La pandémie est finie, reste l’endémie avec dans notre pays trente morts par jour. Au début de la pandémie, le Président avait martelé  : « nous sommes en guerre ». 

Mais cette guerre, nous étions sûrs de la gagner dès le premier jour puisque la Covid19 est une maladie bénigne pour ceux qu’elle ne tue pas. Nous avons donc, comme prévu, « gagné » la guerre. Au prix toutefois de 160 000 morts officiels en France, sept millions dans le monde (en réalité plus de vingt millions d’après l’OMS), inégalement répartis selon les pays et les territoires et selon les facteurs de vulnérabilité médicaux et sociaux.

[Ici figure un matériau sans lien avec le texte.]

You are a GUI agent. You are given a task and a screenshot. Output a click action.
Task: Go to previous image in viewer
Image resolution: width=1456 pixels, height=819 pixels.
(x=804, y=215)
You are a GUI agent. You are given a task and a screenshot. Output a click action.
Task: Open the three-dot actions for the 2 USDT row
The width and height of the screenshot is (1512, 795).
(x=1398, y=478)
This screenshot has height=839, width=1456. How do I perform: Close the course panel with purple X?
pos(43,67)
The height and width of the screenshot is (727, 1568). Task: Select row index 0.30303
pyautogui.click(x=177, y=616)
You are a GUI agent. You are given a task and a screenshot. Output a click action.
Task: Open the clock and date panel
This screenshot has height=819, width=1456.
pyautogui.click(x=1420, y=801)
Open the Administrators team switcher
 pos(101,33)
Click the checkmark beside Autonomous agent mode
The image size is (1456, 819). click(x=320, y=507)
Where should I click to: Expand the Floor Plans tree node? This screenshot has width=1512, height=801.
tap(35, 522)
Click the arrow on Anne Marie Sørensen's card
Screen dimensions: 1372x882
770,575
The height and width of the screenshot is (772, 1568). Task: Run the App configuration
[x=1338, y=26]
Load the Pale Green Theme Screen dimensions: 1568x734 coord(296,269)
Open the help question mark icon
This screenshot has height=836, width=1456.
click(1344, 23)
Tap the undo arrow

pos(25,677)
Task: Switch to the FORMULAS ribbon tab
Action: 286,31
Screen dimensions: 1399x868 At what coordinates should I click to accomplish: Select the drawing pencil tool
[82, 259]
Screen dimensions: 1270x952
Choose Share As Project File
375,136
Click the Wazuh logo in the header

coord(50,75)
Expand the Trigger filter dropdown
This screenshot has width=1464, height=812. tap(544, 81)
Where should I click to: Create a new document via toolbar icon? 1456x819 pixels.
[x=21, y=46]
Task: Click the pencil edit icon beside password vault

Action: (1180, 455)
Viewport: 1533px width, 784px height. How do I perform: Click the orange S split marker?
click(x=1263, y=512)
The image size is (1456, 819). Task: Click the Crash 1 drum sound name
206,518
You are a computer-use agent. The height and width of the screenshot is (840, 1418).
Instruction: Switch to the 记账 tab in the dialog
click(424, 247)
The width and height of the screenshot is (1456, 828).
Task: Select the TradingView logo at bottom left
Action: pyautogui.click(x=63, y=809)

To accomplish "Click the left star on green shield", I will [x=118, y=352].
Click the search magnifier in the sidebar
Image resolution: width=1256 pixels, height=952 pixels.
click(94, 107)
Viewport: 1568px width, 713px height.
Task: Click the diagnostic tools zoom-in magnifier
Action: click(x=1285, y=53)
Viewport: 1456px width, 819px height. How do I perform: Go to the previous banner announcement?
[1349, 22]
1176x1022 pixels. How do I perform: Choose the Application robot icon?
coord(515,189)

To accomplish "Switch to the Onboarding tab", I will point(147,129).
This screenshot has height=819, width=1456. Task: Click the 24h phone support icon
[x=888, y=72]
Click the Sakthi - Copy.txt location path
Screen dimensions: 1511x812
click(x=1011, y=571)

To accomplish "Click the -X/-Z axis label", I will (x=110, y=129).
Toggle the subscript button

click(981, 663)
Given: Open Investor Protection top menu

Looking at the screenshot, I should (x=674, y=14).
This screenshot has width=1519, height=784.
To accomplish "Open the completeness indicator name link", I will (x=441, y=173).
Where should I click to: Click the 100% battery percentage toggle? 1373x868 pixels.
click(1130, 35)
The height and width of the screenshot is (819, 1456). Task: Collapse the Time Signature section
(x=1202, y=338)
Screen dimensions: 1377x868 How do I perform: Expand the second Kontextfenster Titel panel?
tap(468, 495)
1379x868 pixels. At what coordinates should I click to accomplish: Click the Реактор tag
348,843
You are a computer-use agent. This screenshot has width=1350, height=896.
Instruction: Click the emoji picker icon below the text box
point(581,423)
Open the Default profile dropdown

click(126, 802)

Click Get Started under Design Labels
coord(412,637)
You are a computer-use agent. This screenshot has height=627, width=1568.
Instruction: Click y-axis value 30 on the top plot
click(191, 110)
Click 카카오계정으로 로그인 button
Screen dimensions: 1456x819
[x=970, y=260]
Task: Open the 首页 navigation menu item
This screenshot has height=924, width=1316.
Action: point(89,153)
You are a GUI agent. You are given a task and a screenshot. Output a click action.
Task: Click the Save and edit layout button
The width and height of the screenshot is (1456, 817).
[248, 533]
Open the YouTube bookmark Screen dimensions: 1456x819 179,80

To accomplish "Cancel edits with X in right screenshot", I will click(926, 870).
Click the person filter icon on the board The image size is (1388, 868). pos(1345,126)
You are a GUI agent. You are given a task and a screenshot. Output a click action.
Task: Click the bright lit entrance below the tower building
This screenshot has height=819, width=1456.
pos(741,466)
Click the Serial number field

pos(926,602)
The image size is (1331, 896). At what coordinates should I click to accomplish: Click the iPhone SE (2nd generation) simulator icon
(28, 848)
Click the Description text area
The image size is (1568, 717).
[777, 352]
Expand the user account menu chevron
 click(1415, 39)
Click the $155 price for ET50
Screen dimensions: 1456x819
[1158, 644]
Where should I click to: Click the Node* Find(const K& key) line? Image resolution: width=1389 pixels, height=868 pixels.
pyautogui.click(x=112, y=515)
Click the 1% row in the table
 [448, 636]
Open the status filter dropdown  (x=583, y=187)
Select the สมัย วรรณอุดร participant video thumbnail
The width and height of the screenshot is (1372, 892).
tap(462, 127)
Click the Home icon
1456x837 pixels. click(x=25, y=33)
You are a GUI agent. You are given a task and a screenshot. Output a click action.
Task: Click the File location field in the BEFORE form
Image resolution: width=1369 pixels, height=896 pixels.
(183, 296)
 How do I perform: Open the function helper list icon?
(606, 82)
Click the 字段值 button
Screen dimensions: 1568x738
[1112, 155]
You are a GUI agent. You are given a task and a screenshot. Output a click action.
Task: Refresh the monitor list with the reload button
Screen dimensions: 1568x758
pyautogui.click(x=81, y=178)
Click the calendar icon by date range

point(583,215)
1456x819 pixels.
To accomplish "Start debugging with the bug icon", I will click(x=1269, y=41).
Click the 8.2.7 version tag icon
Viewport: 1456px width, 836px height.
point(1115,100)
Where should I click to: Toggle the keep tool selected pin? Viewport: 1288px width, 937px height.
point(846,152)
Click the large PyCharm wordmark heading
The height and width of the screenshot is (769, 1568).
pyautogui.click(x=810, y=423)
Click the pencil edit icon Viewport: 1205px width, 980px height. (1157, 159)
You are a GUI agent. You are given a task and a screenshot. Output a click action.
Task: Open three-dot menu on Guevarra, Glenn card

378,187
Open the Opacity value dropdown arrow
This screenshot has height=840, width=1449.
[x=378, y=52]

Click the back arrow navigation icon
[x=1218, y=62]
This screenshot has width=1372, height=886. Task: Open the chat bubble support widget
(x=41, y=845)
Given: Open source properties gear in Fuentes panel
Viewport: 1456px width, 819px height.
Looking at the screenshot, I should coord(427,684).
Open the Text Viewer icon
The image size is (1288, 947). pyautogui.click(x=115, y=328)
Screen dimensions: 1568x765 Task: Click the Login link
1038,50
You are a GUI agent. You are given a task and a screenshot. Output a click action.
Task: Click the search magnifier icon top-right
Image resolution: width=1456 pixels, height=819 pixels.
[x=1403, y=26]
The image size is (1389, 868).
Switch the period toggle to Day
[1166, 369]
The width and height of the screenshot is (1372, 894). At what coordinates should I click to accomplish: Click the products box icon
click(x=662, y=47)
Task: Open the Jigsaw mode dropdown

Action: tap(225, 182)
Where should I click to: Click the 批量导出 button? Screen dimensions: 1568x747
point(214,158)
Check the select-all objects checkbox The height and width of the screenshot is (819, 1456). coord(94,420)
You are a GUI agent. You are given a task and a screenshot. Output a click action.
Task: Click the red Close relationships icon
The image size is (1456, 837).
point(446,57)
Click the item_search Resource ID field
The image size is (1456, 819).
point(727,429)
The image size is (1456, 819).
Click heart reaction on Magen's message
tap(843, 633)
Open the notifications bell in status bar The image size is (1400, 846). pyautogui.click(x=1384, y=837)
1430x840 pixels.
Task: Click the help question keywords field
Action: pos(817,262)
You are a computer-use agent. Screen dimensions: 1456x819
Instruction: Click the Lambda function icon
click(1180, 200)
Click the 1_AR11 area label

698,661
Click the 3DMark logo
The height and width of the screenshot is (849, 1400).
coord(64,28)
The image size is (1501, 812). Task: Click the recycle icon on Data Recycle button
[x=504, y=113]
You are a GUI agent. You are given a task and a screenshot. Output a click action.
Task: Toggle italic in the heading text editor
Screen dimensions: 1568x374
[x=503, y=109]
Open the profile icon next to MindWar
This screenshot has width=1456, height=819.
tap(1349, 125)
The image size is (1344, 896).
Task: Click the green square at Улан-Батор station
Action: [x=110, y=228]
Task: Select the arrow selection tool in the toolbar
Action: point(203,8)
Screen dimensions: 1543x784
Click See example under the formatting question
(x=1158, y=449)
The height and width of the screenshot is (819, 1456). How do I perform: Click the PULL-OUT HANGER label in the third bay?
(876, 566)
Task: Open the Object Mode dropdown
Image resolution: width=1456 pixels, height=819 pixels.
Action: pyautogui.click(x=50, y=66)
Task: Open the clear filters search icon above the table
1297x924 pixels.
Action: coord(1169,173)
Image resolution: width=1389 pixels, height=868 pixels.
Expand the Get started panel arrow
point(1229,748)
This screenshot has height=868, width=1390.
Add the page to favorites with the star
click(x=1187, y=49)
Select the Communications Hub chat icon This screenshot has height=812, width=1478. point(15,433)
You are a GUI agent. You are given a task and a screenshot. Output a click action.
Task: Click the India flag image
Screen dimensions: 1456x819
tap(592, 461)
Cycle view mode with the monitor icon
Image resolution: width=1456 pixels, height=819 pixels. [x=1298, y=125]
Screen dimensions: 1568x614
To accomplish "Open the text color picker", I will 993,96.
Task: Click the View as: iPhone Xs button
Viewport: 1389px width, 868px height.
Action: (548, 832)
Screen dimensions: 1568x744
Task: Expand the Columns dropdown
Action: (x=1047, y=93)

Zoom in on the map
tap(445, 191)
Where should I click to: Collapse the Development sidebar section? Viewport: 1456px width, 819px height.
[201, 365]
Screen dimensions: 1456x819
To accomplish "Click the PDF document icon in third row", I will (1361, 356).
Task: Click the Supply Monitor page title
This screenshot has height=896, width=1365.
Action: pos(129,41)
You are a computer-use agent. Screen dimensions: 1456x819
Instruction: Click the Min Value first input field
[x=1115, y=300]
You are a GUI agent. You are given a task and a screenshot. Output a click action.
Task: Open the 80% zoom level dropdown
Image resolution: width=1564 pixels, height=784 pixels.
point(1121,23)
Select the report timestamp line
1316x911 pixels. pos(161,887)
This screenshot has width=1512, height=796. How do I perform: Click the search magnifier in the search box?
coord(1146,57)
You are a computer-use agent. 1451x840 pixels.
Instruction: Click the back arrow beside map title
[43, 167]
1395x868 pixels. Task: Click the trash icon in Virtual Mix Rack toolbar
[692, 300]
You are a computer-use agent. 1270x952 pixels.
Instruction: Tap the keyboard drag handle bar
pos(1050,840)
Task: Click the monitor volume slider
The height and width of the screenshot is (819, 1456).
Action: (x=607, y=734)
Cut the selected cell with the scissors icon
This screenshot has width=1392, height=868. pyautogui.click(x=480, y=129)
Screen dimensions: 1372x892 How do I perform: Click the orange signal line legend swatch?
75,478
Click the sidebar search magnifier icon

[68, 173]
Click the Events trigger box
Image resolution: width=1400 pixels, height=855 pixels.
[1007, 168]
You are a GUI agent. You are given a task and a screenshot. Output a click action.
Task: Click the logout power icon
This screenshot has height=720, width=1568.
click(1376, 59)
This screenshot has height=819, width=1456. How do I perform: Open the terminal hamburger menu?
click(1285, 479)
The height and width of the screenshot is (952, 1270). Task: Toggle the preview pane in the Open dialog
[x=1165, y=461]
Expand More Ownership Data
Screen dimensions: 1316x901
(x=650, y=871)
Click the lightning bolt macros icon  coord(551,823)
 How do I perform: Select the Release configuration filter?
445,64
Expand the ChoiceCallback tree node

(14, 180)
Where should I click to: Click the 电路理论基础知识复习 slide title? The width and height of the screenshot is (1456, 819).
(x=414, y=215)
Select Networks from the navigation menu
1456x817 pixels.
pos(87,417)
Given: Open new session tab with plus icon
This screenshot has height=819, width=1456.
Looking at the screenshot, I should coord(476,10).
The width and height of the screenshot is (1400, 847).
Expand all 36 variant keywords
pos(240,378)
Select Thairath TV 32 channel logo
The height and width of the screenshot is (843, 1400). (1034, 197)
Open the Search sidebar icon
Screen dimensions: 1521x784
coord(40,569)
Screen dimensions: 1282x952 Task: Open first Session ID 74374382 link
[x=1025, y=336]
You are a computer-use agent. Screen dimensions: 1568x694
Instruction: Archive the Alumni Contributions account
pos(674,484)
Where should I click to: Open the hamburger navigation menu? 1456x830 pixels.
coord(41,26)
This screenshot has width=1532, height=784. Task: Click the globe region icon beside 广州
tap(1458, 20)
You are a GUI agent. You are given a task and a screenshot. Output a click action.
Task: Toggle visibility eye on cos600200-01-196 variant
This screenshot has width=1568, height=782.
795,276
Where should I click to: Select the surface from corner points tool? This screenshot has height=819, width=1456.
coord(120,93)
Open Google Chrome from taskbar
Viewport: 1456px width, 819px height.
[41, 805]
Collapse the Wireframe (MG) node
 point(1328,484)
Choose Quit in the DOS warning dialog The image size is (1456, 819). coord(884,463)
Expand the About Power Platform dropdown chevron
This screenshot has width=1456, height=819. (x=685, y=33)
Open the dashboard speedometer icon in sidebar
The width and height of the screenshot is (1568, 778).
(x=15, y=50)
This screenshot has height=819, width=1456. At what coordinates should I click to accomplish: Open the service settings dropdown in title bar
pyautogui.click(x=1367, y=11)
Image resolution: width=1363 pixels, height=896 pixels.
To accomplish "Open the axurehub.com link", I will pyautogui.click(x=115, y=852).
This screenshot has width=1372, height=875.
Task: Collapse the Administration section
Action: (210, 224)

Nous avons réussi l’exploit de ne tirer aucun bilan collectif et de ne pas en avoir dit le moindre mot lors de la campagne présidentielle. Ce silence laisse la voie libre aux divers complotistes expliquant que l’on a créé le virus pour pouvoir vendre des vaccins inefficaces (et le « on » sous-entend au choix Big Pharma ou la Chine ou les juifs… – énième preuve que l’antisémitisme n’est pas un racisme comme les autres). Il est en réalité possible que le SARS-CoV-2 se soit échappé d’un labo et que l’animal intermédiaire ne soit ni le pangolin ni le chien viverrin, mais le laborantin !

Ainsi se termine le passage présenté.